Tuesday, April 4, 2017/10:46 AM/FBNQuest Research
Strong sales, gross margin expansion boost bottom line
PZ Cussons Nigeria’s (PZ) Q3 2017 (end-Feb) results were remarkable. The company’s sales, which were its highest in recent times, beat our forecast by 16.9%. The improved revenue was primarily driven by price increases.
Product-wise, although the Electricals category is still struggling, the Home and Personal care segments generated healthy volumes.
The results indicate that PZ is on a recovery path. Strategies introduced by the company to improve topline are paying off, coupled with seasonality impact on sales.
Despite the improvement in fx liquidity during the quarter, the company recorded a N1.2bn fx loss as a result of fx purchases from the parallel market to augment production needs.
However, its impact on the overall result was reduced by a combination of the strong topline growth and impressive gross margin, leading to a significant increase in profitability.
On the back of the results, we are increasing our 2017-18E earnings forecasts by 44% on average and our price target by 13.6% to N16.2 (implying a 15.6% potential upside).
The stock currently trades on a 2017E P/E multiple of 7.6x for an EPS decline of -49.0% in 2018E. A risk to our valuation is a further devaluation of the naira.
Although PZ shares have shed -3.5% ytd, it has outperformed the NSE ASI by 2.5%. We retain our Neutral rating on the stock.
Q3 2017 results recap
PZ’s Q3 2017 (end-Feb) sales grew by 19.0% y/y to N23.8bn while both PBT and PBT advanced by over 100% y/y.
Gross margin expansion of 820bps y/y to 32.5% more than offset a N1.2bn fx loss to lead to a PBT of N2.8bn during the quarter.

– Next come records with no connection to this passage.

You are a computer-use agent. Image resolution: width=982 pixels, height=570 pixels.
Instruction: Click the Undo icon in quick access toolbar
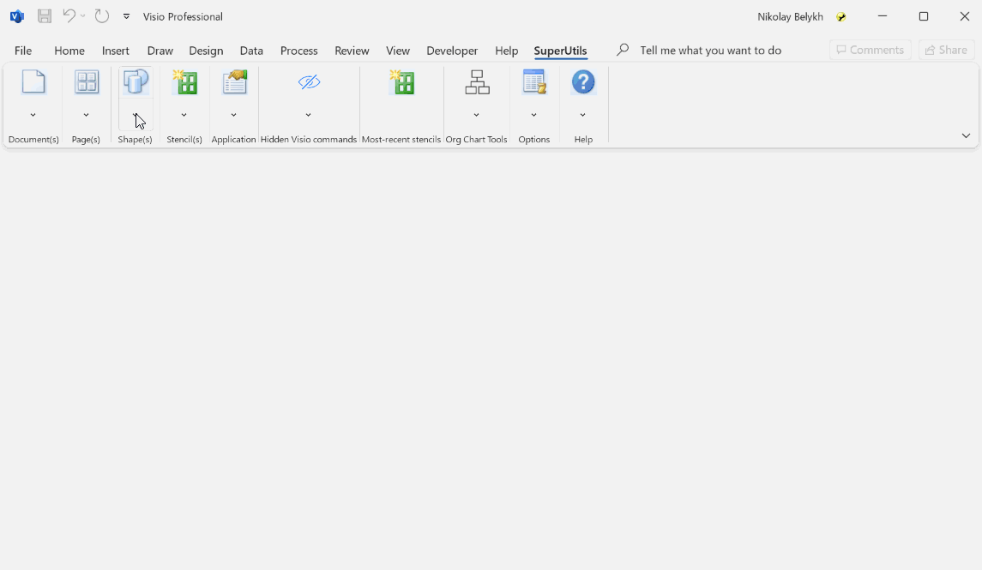coord(67,15)
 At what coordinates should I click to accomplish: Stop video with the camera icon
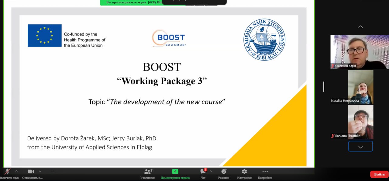[31, 172]
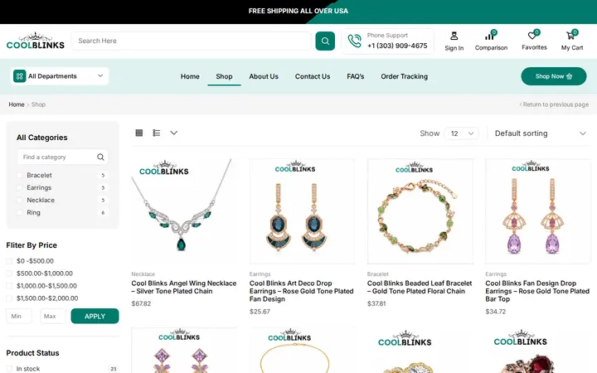Click the green search magnifier button
The width and height of the screenshot is (597, 373).
click(325, 41)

The company is still benefitting from using old and relatively cheaper raw materials, like in the prior quarter.
Regarding the fx loss, fx related trade payables increased by 11.1% in Q3 from N41.5bn in Q2 2017 (end-Nov). Sequential trends were similar to the y/y changes.
Sales grew by 44.1% q/q, enough to offset the negative impact of a -183bps q/q gross margin contraction, an 11.0% q/q rise in operating expenses and a 391.9% q/q increase in fx losses.

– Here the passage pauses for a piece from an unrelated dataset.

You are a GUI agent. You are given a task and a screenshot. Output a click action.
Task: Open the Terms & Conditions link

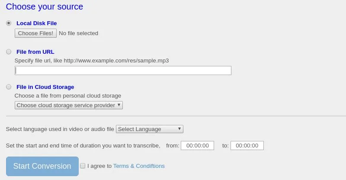coord(139,166)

As such, PBT advanced by 38.6% q/q. The PAT, which was up 70.5% q/q, grew faster than the PBT due to a -76.4% q/q decline in the minority interest charge.
Over the nine month period, PZ reported revenue growth of 12.8% y/y, gross margin expansion of 759bps y/y to 33.6%, a marginal y/y rise in opex and net interest income of N150m (vs –N390m in prior year).
Cumulative fx loss was N6.1bn. However, PBT still grew by 10.0% y/y to N2.4bn while PAT of N1.5bn was flattish y/y.